Qual seu ponto de vista com relação ao fenômeno do velho cordel estar apropriando-se de ferramentas modernas para veicular sua literatura, alcançando seu público?
LAU SIQUEIRA – Eu acho fundamental invadir essa praia cibernética. Ficar de fora, por quê? Não podemos esquecer que vivemos num tempo em que os avanços tecnológicos estão presentes em tudo. Hoje até operações bancárias você faz no celular. São inúmeras as atividades e recitais ligados ao cordel em que o poeta, ao invés de tirar o folheto do bolso, tira o celular e recita seus poemas com a mesma carga ancestral que define a importância do Cordel. Vá no Youtube que você vai encontrar uma infinidade de poetas declamando lindamente. Mas, repito, apesar de tudo, a manutenção do folheto como suporte básico para o cordel é fundamental. Atualmente, os cordelistas representam a principal ponte entre a tradição e a modernidade. Eu vejo a tecnologia como apenas mais um instrumento de universalização deste importante gênero artístico. Particularmente, leio folhetos, mas também busco cordelistas no Dr. Google.
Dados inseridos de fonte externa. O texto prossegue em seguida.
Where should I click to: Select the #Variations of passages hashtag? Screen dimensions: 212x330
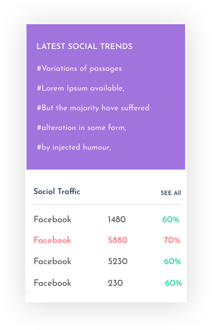pyautogui.click(x=79, y=69)
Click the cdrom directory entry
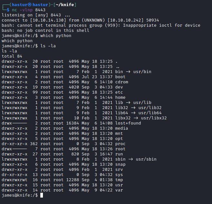This screenshot has width=212, height=204. point(122,82)
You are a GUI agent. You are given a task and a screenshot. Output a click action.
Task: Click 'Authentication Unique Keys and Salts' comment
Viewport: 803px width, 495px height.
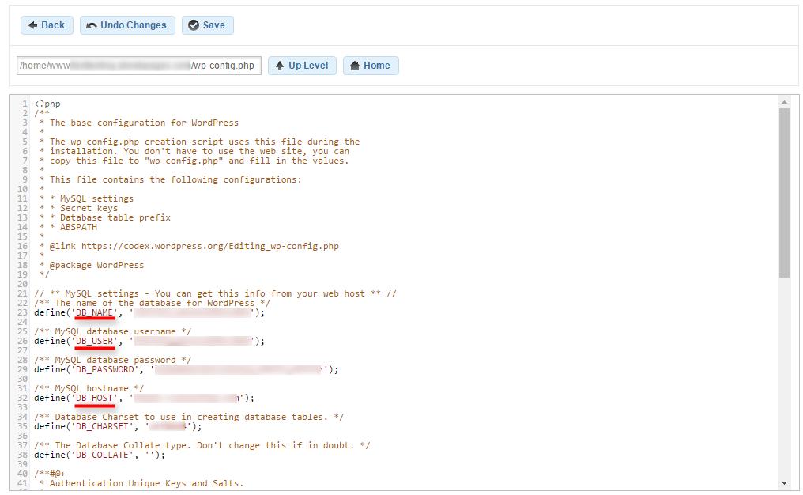point(146,483)
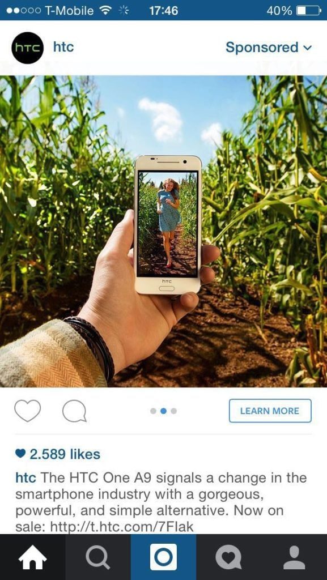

ASTIER BASÍLIO – Não acho que exista velho cordel. O cordel é o retrato do seu tempo. O velho cordel ficou no velho tempo. A poesia popular sempre teve uma grande virtude de refletir o seu tempo, de estar olhando nos olhos da contemporaneidade. E isso desde seu início.
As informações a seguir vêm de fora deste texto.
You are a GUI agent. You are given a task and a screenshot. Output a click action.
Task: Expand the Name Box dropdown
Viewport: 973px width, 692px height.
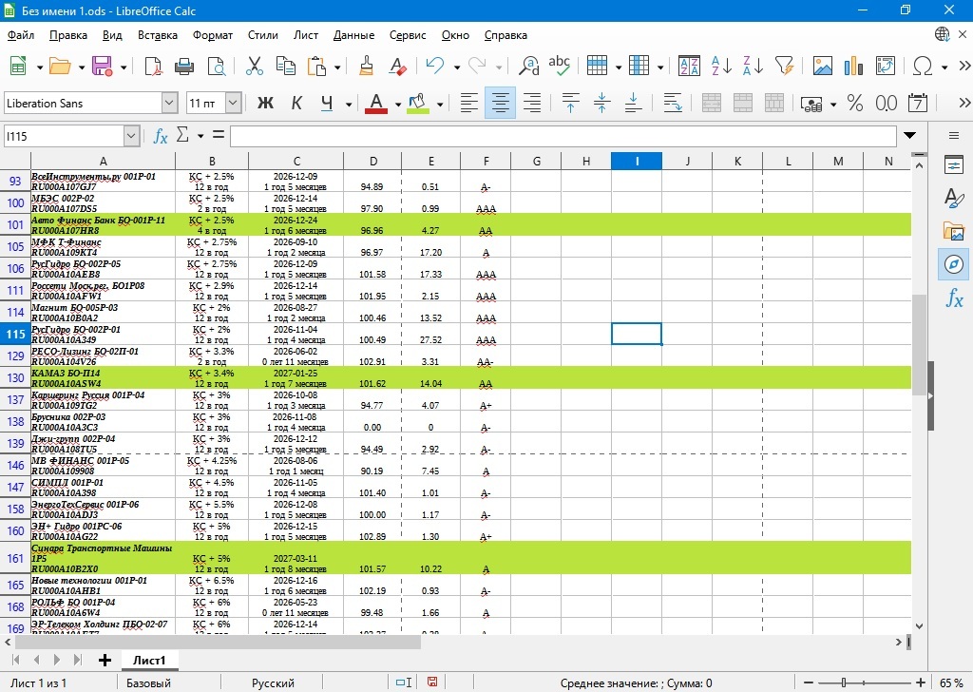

Se você lê cordel e acompanha esse movimento, dá para perceber algum sinal de reinvenção ou experimentação do novo dentro dos esquemas fechados do cordel tradicional?
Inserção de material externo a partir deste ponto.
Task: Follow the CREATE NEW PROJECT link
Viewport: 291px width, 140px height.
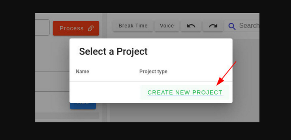Action: [185, 92]
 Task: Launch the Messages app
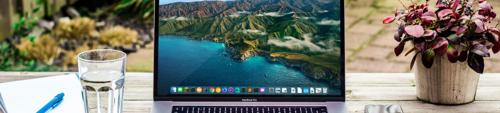[x=180, y=90]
LAU SIQUEIRA – Desde os movimentos de vanguarda que a partir do final do século XIX até meados do século XX inquietaram artistas e poetas do mundo inteiro, a exemplo do Dadaísmo, do Surrealismo, da Poesia Concreta, da Poesia Engajada, etc, se nota não uma reinvenção do Cordel, mas uma profunda influência do Cordel em outras áreas, se tornando assim base de um experimentalismo artístico que ultrapassa e transgride a tradição. E logicamente que tem Cordel que leio e acho que está mais pro RAP e pra outros gêneros. No entanto, a base de influência é o Cordel e não o RAP. Parece que nada abala a rigidez da forma, porque no Cordel como em toda boa Poesia com P maiúsculo, forma é conteúdo. O que eu vejo nos últimos tempos é um confronto direto com a modernidade com amplas vantagens para a linha mais tradicional do Cordel. E nisso tudo transborda uma alegria imensa e uma humanização das relações que é espetacular.
ASTIER BASÍLIO – Há renovação temática. Assuntos que, repito, refletem as questões do agora. Há uma tendência a pensar que a modernização se faz pelo desmonte, pela destruição. O cordel e a arte popular se renovam a partir das mesmas bases, das mesmas matrizes. É uma tradição renovável, mas é uma tradição e como toda tradição, sujeita ao respeito às suas bases elementares. O fato de o cordel ter um esquema fechado não o diminui, muito ao contrário, o engrandece e é dentro dessa contradição, a de se renovar dentro dos limites da regra, que está o grande desafio do cordel.